## Given passage
Word Associations Transcription

The next strategy we will look at to build situated word meaning is word associations.

We’re not talking about just synonyms. Rather students must show a relationship between the words or the concepts. This reinforces and solidifies understanding.

Let’s look at an example. In the first column, lists the target words. In the second column, students make an association to the word. This could be a person, a thing, an experience, anything really. As long as the student can explain the relationship which goes into the third column.

Providing a model for students to follow is very important so they can see what is expected of them. Discuss with students other associations they can make for the sample. For admire, rather than just a person, what are the qualities in someone they admire? And why?

Explaining your reasoning for the relationship or association causes students to think deeply about the meaning and they are generating examples and conditions or criteria for that word. They are making connections to known concepts to their own personal experience.

Another way to use word associations is to give students a word map with the target word in the middle. Give students one minute to brainstorm all the words that pop into their heads when they think of this word. Again, it’s not about synonyms. Then have students explain each connection, each association.

Let’s see how this, and other vocabulary strategies are used in, an academic vocabulary video game.

[Items from a dataset]

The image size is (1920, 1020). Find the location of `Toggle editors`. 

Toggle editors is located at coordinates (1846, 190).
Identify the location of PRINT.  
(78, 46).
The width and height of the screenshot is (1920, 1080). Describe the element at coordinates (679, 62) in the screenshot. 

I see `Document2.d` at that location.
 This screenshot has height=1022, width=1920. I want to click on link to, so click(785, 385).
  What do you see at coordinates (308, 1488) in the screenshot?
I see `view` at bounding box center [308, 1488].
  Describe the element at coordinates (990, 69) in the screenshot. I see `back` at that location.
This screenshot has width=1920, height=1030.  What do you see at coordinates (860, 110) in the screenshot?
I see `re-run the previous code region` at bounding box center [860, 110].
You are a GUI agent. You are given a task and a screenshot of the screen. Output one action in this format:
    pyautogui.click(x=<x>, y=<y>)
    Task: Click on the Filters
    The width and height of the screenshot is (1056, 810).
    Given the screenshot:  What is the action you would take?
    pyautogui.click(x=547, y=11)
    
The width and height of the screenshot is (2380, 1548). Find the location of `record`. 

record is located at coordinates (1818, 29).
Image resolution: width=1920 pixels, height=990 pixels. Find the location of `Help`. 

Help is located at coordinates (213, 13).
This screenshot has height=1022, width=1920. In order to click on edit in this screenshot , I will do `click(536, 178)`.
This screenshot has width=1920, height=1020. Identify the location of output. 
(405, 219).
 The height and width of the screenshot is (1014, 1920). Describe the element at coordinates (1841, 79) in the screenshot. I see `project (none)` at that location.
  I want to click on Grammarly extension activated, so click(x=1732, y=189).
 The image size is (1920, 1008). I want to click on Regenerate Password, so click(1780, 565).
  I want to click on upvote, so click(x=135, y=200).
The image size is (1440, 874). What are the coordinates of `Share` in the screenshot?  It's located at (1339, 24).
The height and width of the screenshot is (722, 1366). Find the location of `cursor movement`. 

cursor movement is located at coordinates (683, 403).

## Task set
(a) Going by the word associations transcript, what goes into each column of the example chart? List the columns in order.
(b) Pick up the word associations transcript after its last sentence and write what comes next.
The items have no connection to the word associations transcript.

## Expected responses
(a)
1. First column: the target words.
2. Second column: the association the student makes to the word, such as a person, a thing or an experience.
3. Third column: the student's explanation of the relationship.

(b)
I’m one of the lead content developers and designers of Word Raider implements the principles of good learning games by leading expert doctor James Gee. We also integrated the research from vocabulary experts like Robert Marzano and Isabel Beck.

Players see words being used in different contexts, and must make appropriate associations based on the meaning and usage.

As you can see, the game focuses not only on word meaning, but also on grammar and the other parts of speech for that word. Here, the player is presented with a situation described in a sentence and must choose the word that fits that situation.

Then the player chooses that sentence that uses the word correctly. Here, student read a sentence and must find the definition of the word that corresponds to how the word was used in a sentence.

Well that’s it for today’s How-To Tip. Be sure to visit for more activities, downloads, and videos. There are a variety of subjects that we will cover, to help you teach English learners. You can learn more about Word Raider at, and don’t forget to share this with other teachers who might find it useful.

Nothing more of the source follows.